Crispy Greek Chicken Strips (Printable version)

Herb-marinated chicken strips with crispy panko-Parmesan coating, bursting with Mediterranean flavors.

# What you need:

→ Marinade

01 - 1 lb boneless, skinless chicken breasts, cut into 1/2-inch strips
02 - 3 tbsp Greek yogurt
03 - 2 tbsp extra virgin olive oil
04 - 2 tbsp freshly squeezed lemon juice
05 - 2 cloves garlic, minced
06 - 1 tsp dried oregano
07 - 1 tsp dried thyme
08 - 1 tsp dried basil
09 - 1 tsp dried rosemary, finely chopped
10 - 1 tsp sweet paprika
11 - 1/2 tsp kosher salt
12 - 1/2 tsp freshly ground black pepper

→ Crispy Coating

13 - 1 cup panko breadcrumbs (or gluten-free breadcrumbs)
14 - 1/2 cup grated Parmesan cheese
15 - 1 tsp dried oregano
16 - 1/2 tsp dried thyme
17 - 1/2 tsp sweet paprika
18 - 1/4 tsp kosher salt
19 - 1/4 tsp black pepper

→ For Pan-Frying

20 - 3 tbsp olive oil

# How To:

01 - In a large mixing bowl, combine the Greek yogurt, olive oil, lemon juice, minced garlic, dried oregano, dried thyme, dried basil, dried rosemary, sweet paprika, salt, and pepper. Whisk until smooth and well blended.
02 - Add the chicken strips to the marinade and toss to coat evenly on all sides. Cover the bowl with plastic wrap and refrigerate for at least 1 hour, or up to 8 hours for deeper flavor penetration.
03 - In a wide shallow dish, combine the panko breadcrumbs, grated Parmesan, dried oregano, dried thyme, sweet paprika, salt, and pepper.
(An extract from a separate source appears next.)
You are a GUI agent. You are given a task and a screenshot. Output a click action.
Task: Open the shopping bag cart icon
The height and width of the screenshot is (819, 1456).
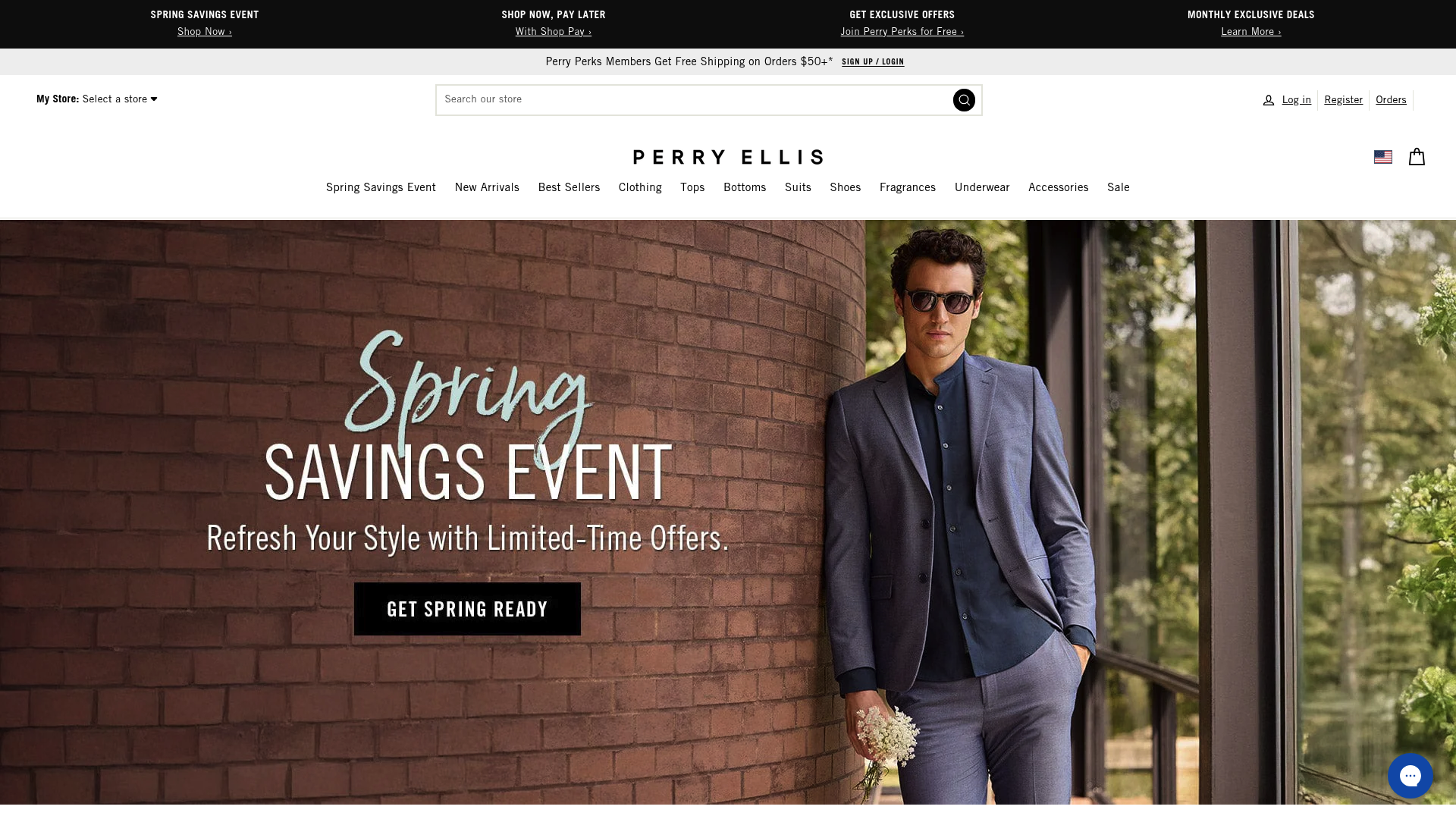tap(1417, 157)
Mix thoroughly to distribute the seasonings evenly throughout the coating.
04 - Remove the chicken strips from the marinade, allowing any excess to drip off. Press each strip firmly into the breadcrumb mixture, turning to coat all sides. Gently pat the coating onto each piece to ensure maximum adhesion.
05 - Heat the olive oil in a large skillet over medium-high heat. Working in batches to avoid crowding the pan, cook the coated chicken strips for 3 to 4 minutes per side until deeply golden brown and cooked through to an internal temperature of 165°F. Add additional oil between batches as needed.
06 - Transfer the cooked chicken strips to a plate lined with paper towels to drain any excess oil. Serve immediately accompanied by lemon wedges, tzatziki sauce, or your preferred dipping sauce.

# Expert Advice:

01 -
  • The Greek yogurt marinade keeps every strip incredibly juicy even if you accidentally overcook one slightly.
  • That crispy Parmesan herb coating tastes like something from a restaurant but happens in your own kitchen with almost no effort.
  • You can pan fry or bake these depending on your mood and either way they come out golden and irresistible.
02 -
  • Do not crowd the pan because the strips need space to crisp properly and overcrowding turns them soggy.
  • Letting the coated strips rest for five minutes before frying helps the breading adhere and prevents it from falling off in the oil.
03 -
  • Poking the chicken strips a few times with a fork before marinating lets the yogurt mixture penetrate deeper and makes every bite more flavorful.
  • Toasting the panko breadcrumbs in a dry skillet for two minutes before coating adds an extra layer of crunch that guests always notice.